» **WHAT IS BEING ASKED**
From the data below, extract each line that contains the string "Where". Case counts, so match capital and lowercase letters as given.

>>>

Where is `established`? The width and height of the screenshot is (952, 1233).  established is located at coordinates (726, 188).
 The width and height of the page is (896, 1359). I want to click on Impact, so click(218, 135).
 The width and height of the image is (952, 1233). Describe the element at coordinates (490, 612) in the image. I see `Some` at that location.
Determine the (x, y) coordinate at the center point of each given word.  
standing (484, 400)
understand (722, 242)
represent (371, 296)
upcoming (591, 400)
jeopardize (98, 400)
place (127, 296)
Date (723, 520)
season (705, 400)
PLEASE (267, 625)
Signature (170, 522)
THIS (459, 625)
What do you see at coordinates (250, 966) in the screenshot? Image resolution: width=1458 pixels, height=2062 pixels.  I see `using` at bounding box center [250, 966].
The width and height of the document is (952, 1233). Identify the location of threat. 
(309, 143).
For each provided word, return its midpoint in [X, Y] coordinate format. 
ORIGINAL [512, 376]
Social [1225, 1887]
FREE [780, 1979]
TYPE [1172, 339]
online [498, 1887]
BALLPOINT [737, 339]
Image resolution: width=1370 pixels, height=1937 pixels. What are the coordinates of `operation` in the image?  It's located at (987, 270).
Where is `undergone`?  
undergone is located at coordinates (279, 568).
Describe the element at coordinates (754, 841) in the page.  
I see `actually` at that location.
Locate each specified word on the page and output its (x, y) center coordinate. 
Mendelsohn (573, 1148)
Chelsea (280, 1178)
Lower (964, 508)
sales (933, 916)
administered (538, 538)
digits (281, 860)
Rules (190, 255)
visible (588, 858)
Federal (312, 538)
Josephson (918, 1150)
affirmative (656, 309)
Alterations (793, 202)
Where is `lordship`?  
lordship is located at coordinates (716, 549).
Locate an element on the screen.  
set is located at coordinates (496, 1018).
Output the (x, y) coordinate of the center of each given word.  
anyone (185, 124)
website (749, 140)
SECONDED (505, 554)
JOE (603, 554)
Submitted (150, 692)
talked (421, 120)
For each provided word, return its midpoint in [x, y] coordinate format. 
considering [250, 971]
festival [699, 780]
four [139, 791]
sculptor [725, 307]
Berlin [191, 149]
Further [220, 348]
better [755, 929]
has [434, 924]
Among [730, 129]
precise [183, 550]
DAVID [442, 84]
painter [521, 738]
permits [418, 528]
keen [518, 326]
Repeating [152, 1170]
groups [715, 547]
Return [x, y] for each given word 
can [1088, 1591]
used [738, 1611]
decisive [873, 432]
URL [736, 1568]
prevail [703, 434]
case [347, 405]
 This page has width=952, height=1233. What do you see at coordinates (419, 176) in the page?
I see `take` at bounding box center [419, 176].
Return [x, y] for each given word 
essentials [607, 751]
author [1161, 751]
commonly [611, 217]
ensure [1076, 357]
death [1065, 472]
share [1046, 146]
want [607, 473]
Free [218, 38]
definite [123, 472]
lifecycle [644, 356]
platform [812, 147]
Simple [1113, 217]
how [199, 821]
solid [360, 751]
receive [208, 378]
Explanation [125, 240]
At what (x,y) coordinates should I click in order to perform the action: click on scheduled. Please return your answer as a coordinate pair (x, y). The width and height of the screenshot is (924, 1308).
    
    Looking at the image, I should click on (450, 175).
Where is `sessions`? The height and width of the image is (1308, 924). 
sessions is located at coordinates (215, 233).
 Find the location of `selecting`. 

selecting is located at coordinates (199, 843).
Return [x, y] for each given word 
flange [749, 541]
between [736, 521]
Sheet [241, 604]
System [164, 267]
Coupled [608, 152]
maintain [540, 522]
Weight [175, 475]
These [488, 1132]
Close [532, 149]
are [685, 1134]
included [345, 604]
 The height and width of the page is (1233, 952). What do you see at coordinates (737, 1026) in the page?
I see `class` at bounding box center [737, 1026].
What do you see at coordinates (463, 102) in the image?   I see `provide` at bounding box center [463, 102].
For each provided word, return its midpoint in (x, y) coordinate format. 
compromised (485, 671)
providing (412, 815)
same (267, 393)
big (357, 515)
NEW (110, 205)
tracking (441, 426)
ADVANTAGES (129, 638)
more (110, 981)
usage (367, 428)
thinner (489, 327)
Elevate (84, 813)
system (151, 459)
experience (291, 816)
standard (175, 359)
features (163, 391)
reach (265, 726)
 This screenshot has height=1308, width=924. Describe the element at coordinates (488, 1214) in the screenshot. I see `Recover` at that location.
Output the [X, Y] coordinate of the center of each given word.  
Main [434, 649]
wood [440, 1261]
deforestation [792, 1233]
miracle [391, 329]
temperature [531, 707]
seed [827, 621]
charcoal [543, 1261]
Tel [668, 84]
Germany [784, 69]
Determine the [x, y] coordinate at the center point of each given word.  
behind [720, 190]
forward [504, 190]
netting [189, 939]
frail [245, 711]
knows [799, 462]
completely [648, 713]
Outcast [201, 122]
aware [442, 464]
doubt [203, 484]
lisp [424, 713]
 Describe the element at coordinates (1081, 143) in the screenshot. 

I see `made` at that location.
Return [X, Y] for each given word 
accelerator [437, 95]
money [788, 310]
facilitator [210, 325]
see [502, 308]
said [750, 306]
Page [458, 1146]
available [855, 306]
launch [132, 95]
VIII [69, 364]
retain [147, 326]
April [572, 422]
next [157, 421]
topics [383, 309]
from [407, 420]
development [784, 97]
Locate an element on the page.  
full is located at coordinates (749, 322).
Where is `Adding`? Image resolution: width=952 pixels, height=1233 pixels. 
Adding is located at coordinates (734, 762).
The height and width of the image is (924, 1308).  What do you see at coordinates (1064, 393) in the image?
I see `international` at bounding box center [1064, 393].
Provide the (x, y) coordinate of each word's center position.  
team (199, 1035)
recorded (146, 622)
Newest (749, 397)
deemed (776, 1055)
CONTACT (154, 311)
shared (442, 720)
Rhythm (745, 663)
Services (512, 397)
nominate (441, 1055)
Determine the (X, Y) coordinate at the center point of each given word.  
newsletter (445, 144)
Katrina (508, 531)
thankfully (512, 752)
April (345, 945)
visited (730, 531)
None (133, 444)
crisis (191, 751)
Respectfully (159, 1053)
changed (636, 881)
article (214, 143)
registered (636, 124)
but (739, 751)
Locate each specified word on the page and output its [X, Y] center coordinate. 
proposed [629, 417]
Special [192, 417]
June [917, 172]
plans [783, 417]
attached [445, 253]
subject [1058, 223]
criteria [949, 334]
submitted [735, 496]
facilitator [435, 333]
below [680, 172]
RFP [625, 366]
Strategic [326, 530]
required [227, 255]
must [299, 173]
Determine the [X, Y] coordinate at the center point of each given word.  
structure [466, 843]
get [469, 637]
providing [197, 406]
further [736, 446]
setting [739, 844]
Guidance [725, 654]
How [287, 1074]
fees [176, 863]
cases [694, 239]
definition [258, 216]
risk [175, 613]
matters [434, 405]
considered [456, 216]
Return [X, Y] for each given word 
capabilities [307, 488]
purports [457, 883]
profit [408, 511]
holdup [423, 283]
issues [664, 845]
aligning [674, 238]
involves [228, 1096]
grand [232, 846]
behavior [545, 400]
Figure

<<<

» **OUTPUT FOR THIS EXERCISE**
Where is `established`? The width and height of the screenshot is (952, 1233).  established is located at coordinates (726, 188).
Where is `undergone`?  
Where is `lordship`?  
Where is `sessions`? The height and width of the image is (1308, 924). 
Where is `Adding`? Image resolution: width=952 pixels, height=1233 pixels. 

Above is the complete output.